(Data items)
______________________________
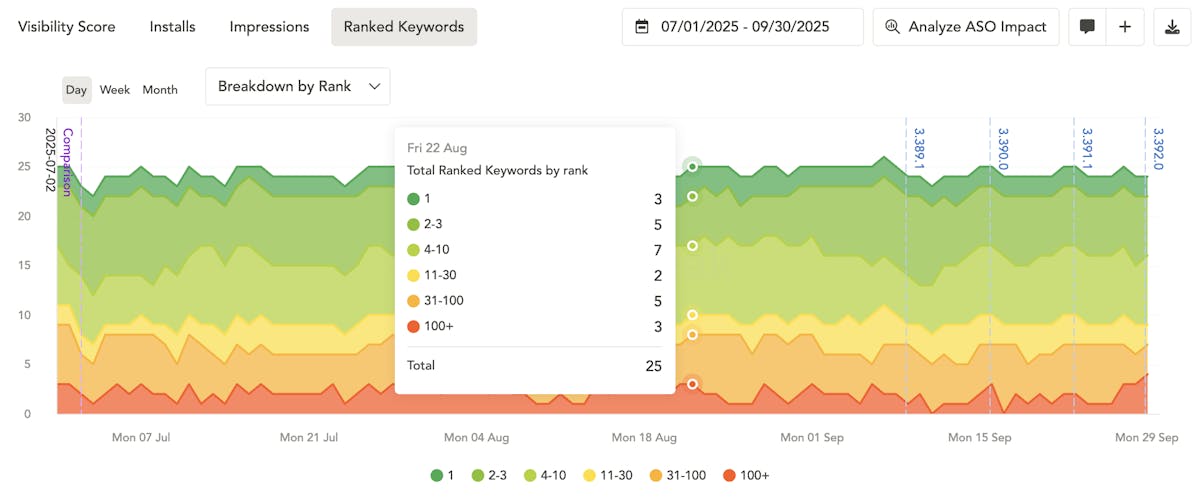The height and width of the screenshot is (502, 1200).
Task: Click the chevron on Breakdown by Rank
Action: click(375, 87)
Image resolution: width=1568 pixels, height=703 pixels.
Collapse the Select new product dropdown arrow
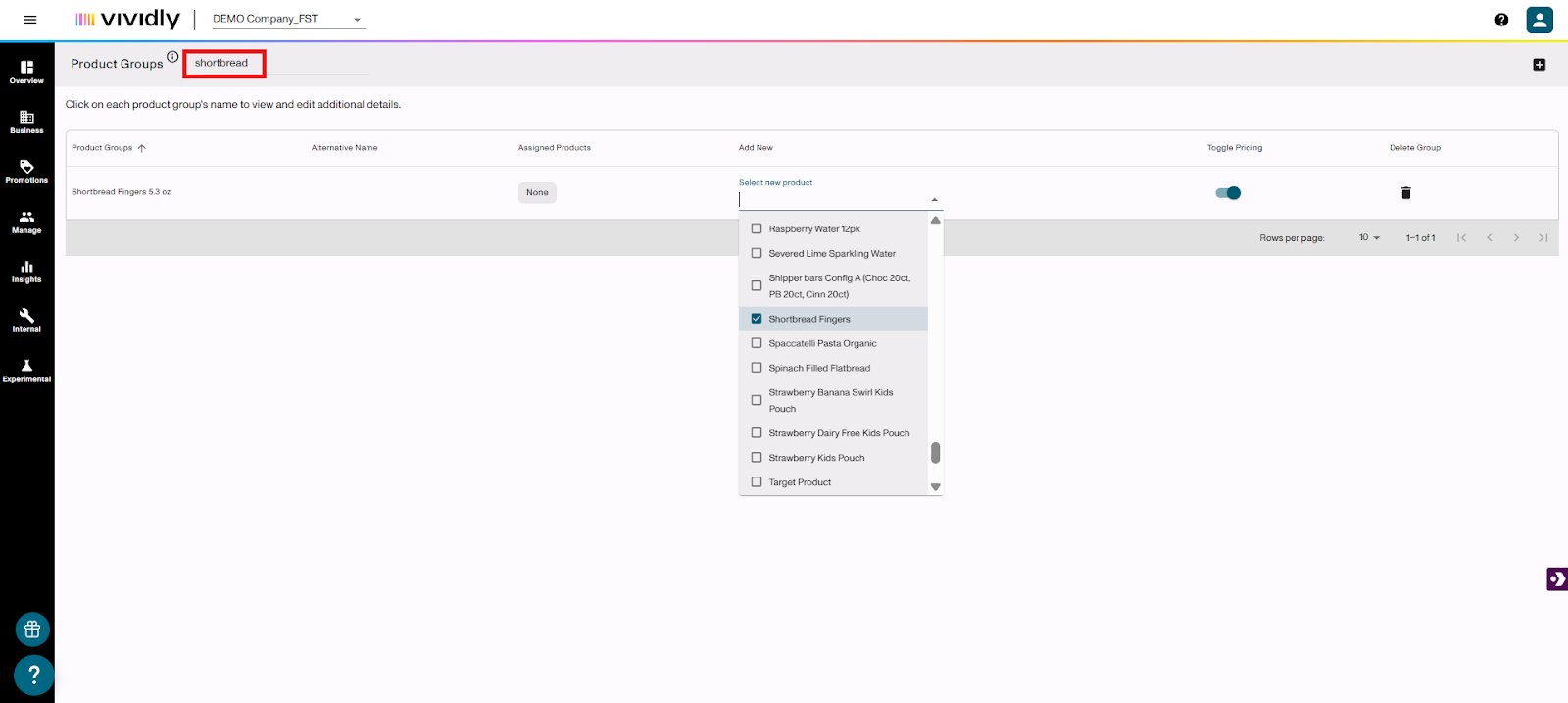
______________________________
* [Problem requirements]
Please transcribe exactly the line containing "Image resolution: width=1568" and every later line through the end of the records above, omitting pictures.

* [Reply]
Image resolution: width=1568 pixels, height=703 pixels.
Collapse the Select new product dropdown arrow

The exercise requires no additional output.